Хотя, знаете, сильные личности не пользуются этим в качестве оправдания. Вот серийный киллер Тимур — он говорит по-другому: у всех есть способности, и у меня они тоже есть — криминальные. И просто так совпало, что в 90-х, когда ему было 18–19 лет, эти способности оказались востребованы. Это было время как раз таких людей, как он: они рулили Россией. Он осознанно хотел быть преступником, это было частью его мировоззрения.

— Как вам удалось подойти к ним так близко? Этот фильм уникален во многом техникой съемки. Потрясающая сцена свидания Тимура с женой снята как минимум с двух точек...

— Ну интервью в камере мы снимали на камеру слежения: не переговорку же бронировать, в самом деле.
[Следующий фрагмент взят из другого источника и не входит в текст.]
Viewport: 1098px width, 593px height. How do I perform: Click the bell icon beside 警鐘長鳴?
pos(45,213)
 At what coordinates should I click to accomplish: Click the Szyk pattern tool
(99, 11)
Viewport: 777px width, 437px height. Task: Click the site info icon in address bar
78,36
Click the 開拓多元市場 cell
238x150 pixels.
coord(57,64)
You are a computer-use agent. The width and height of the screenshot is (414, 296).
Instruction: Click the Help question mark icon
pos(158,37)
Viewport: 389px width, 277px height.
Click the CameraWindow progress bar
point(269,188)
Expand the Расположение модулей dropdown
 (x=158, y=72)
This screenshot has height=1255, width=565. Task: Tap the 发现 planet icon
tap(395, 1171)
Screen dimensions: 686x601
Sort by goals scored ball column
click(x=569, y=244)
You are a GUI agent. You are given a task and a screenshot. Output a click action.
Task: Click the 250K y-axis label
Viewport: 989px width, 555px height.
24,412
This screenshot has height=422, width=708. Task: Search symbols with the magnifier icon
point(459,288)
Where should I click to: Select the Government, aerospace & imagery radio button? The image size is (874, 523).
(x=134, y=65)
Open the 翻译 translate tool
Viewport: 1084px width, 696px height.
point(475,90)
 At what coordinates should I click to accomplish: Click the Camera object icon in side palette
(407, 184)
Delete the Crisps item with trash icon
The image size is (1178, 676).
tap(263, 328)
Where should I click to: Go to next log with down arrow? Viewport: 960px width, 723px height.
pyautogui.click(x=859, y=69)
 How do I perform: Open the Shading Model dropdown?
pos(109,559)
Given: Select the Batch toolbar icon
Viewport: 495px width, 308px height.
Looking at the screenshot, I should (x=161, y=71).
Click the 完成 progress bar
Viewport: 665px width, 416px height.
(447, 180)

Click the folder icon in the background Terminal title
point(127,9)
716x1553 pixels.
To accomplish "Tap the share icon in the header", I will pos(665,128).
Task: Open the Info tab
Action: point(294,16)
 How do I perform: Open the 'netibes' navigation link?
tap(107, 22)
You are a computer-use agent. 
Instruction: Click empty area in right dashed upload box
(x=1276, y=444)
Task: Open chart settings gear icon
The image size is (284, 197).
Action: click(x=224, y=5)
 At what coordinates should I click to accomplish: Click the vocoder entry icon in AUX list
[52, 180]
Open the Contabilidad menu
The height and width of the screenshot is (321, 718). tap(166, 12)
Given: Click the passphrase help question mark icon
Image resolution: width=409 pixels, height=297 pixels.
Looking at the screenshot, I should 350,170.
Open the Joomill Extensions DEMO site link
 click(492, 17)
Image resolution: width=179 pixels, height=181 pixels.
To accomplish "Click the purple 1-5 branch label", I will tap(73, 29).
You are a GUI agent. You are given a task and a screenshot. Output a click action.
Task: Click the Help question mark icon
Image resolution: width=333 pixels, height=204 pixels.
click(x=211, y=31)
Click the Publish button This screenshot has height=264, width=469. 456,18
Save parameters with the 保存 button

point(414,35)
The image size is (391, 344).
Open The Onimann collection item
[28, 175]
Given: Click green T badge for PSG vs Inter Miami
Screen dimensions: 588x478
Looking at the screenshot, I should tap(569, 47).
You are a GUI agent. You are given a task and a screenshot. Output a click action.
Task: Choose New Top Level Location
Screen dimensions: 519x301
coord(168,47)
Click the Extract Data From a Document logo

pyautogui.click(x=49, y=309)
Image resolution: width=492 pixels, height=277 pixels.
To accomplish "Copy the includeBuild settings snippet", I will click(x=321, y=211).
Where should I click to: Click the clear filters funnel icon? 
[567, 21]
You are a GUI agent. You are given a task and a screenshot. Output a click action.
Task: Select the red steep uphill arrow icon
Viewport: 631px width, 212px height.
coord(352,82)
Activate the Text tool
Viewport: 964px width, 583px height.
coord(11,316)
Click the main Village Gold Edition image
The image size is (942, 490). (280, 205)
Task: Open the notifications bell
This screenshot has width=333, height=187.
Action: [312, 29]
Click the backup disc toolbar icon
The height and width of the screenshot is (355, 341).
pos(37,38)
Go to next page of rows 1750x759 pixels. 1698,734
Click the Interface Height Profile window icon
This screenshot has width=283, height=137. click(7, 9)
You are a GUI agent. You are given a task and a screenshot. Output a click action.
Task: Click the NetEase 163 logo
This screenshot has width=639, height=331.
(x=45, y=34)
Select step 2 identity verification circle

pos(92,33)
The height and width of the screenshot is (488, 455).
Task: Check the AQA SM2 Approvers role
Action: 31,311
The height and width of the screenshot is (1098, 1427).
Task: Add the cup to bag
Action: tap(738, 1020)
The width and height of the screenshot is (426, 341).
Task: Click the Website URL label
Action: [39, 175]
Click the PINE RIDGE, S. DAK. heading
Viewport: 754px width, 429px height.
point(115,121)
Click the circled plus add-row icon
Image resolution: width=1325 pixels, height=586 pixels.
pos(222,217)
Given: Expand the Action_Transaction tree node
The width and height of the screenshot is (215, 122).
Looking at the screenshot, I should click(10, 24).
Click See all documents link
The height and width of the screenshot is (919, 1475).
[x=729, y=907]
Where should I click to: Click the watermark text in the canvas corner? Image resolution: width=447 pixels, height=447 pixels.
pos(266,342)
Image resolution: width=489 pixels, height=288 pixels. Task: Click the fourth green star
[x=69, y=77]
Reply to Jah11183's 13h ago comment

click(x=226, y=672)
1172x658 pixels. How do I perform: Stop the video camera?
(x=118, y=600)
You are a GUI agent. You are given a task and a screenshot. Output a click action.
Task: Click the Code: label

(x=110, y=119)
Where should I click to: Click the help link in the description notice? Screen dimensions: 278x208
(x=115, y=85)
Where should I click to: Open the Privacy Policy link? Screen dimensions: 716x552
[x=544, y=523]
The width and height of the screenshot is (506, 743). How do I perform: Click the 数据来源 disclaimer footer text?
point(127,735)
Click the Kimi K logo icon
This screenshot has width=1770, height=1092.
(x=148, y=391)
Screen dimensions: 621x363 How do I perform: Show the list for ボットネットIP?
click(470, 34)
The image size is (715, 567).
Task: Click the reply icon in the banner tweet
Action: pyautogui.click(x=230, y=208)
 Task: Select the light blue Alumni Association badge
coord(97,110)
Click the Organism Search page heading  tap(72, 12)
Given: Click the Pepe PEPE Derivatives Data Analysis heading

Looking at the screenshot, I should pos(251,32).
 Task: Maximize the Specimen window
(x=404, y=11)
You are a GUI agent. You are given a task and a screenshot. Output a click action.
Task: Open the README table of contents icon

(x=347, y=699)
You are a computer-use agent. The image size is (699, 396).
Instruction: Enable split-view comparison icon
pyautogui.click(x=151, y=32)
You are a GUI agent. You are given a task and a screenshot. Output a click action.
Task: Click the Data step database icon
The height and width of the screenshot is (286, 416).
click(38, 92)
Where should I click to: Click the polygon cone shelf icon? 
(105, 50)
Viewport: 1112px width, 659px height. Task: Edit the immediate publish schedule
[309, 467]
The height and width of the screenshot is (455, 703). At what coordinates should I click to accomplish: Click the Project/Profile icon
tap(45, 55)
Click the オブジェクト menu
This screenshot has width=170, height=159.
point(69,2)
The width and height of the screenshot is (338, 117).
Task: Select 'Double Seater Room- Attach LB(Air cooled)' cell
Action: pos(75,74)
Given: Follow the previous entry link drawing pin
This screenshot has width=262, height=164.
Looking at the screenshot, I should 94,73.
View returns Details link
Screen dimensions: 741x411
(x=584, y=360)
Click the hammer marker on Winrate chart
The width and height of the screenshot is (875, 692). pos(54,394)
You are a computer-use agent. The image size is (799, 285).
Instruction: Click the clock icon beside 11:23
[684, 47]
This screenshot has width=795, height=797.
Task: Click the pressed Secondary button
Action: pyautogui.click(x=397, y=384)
Что интересно, камеру они почти не замечают и совершенно ее не боятся — ни заключенные, ни охранники.

Очень многое зависело от начальника колонии. Он мне доверял. И он знал, что я не собираюсь потом показывать, как они в подвале каждый вечер в 23.00 пытают заключенных или еще что-то в этом роде (если бы так и было, это была бы для меня большая проблема: как журналист я не смог бы закрыть на это глаза). Мы сразу им сказали, что это не «фильм про права человека». Хотя... их волнуют самые неожиданные вещи. Например, романтизируете вы их или нет.

— У кого-нибудь из ваших героев вы замечали игру на камеру?

— Думаю, что этого исключить, конечно, нельзя. Но здесь все сложнее: это люди, которые никогда не давали интервью. И поэтому они говорят так, что иногда кажется, что они рисуются.

— Скажите, а в чем для вас метаморфозы ваших героев? На чем вы строите драматургию фильма?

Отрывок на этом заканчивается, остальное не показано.